This is my background. In a van that slept in the massive yard - our HQ - just one of a hundred vehicles ranging from vintage bikes to military cars, Jags and great mobile barns that perched on skinny legs and filled up with bails of straw in Summer. I think his dad just bought them for us, half the village's kids tunnelling into the mass, no one was killed, and the more I think back the more that astonishes me. I do remember a few brave rescues from six or seven bails down though, and some less memorable early erotic encounters deep within the dusty complex maze.

In the wee van we dreamed it. A computer. Big. Yeah! (bigger than our unfinished hovercraft, for sure) YEAH! HUGE! and it will have all the answers in the world!!! YEAH YEAH! G: GoTo. A: anywhere. Anything you want to know. This silly keyboard is our flight command, from this keyboard we access all data. This is exactly how we see it, will it into existence. How many minds magicked this internet into being, I wonder.

We both had this hunger. That was what we shared, Dobie and me, the love of code and logic. We tapped at our keyboards together, toying with the data. For fun, tearing games to bits, each in turn making some subtle change, the other plays. Laughing hysterically, learning our crafts. Messing with instruction sets, our mini Z80-6502 war..
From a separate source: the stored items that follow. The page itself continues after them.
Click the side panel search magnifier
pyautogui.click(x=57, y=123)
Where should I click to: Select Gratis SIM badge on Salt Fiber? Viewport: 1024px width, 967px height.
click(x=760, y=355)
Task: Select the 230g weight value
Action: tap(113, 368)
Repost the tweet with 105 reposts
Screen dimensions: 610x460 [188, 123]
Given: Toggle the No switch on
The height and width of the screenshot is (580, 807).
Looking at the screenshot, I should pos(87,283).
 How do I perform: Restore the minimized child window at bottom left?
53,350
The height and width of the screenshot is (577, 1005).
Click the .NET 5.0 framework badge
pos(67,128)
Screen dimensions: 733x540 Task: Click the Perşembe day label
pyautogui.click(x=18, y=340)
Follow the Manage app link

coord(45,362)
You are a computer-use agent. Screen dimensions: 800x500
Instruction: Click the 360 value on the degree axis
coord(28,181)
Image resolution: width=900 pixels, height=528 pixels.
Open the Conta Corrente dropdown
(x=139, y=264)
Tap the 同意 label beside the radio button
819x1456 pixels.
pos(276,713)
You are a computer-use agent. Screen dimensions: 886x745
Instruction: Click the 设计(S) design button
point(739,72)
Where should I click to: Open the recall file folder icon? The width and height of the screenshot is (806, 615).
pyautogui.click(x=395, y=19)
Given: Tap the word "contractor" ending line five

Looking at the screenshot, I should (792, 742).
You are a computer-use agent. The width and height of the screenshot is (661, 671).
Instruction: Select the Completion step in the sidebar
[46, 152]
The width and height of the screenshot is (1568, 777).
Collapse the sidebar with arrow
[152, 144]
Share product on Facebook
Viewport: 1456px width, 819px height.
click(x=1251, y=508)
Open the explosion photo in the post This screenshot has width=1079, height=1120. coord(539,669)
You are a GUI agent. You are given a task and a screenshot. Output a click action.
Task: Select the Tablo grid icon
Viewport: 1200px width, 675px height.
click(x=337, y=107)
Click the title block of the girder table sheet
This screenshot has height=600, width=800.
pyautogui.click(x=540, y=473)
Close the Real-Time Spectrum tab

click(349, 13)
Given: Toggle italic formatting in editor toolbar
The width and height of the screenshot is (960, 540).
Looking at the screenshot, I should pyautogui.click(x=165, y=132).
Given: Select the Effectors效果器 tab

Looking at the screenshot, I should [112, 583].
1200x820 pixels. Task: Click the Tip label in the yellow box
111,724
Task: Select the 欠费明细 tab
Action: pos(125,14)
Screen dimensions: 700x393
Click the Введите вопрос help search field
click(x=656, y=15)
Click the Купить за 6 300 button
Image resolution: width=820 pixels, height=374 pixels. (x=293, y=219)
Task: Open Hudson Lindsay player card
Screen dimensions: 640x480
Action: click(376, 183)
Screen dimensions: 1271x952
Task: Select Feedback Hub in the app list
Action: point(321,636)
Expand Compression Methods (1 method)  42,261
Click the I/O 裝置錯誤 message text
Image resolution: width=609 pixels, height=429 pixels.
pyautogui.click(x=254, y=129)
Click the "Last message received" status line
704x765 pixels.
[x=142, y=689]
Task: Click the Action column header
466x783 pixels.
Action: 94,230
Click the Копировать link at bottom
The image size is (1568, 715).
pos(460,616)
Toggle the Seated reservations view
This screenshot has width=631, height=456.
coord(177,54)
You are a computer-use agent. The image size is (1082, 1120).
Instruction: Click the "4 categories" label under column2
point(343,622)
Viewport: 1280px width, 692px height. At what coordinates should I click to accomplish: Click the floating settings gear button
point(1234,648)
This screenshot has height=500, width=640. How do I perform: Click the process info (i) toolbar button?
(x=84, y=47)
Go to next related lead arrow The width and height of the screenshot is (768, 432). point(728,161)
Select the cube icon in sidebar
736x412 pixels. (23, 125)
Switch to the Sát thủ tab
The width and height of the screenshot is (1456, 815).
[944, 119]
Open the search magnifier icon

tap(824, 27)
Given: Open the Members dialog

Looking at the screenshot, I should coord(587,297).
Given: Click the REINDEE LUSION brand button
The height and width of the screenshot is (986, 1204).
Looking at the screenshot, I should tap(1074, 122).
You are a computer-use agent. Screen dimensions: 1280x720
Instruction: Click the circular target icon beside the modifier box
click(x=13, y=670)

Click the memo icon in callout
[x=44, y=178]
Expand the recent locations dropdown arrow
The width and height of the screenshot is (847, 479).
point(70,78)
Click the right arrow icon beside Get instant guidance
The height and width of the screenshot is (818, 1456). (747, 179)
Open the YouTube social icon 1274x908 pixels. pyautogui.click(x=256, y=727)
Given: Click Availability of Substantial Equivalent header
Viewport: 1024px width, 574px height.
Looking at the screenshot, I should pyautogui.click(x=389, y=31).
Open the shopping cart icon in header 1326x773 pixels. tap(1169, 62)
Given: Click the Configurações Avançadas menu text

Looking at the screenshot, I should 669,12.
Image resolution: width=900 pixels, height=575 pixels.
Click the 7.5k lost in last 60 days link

The hardware came and went, crazy Wangs and mad custom consoles dropping out of the endless series of interesting items his dad would happen across, travelling round the auctions (did I mention that aircraft-hanger sized giant-garage-workshop-space was ours alone, no one bothered us there, no workers but us), then came the IBM. Up to that point we had favored our personal machines; Dobie his Sinclairs, me the Orics, toys toys! 8086 was something wee boys gasped about in locker rooms, drooling over magazines; this was reality, and apparently his old man got it for a song. DOS2.0 or thereabouts. So we drooled and got stuck in.

No more one-touch commands, no PING sounds and sprites. It beeped when you switched it on, or did something wrong, which was all the time, at least for a while. But somehow this felt closer. And no colours! just white text. I couldn't explain how this useless thing that didn't play games could feel so right, but it did, and I found myself printing endless reams of directory structures, putting these weird names in my mouth, chdir, xcopy, deltree.. memorizing them like those toy-computer whose specs I knew off by heart, Atari, Sinclair, MSX. Ask me a screen resolution setting for an 8-bit puter! ha! not today..

HELP.COM, I used that a lot. And so it went, got good at DOS for a while, made wee batch files for things, then it was gone, shuffled off somewhere for song+profit and I was back to BASIC, messing about with my oric, then girls came along, I left the scene for a bit.


I kept a puter, a CPC, and used it too. Not like my oricdaze, long summers gazing into the tiny five inch screen playing the hobbit and coding. Just quick tasks. I still have the compact cassettes somewhere I'm certain. Tools. I had started to create tools. Small, useful things, a few adventure games.

Came a time I had to make a simple choice, and chose another path. I put my puter in the bin, and took off. For this I would need the tangibility of paper, a whiff of permanence for my works. I lost a six month project to a speaker magnet once.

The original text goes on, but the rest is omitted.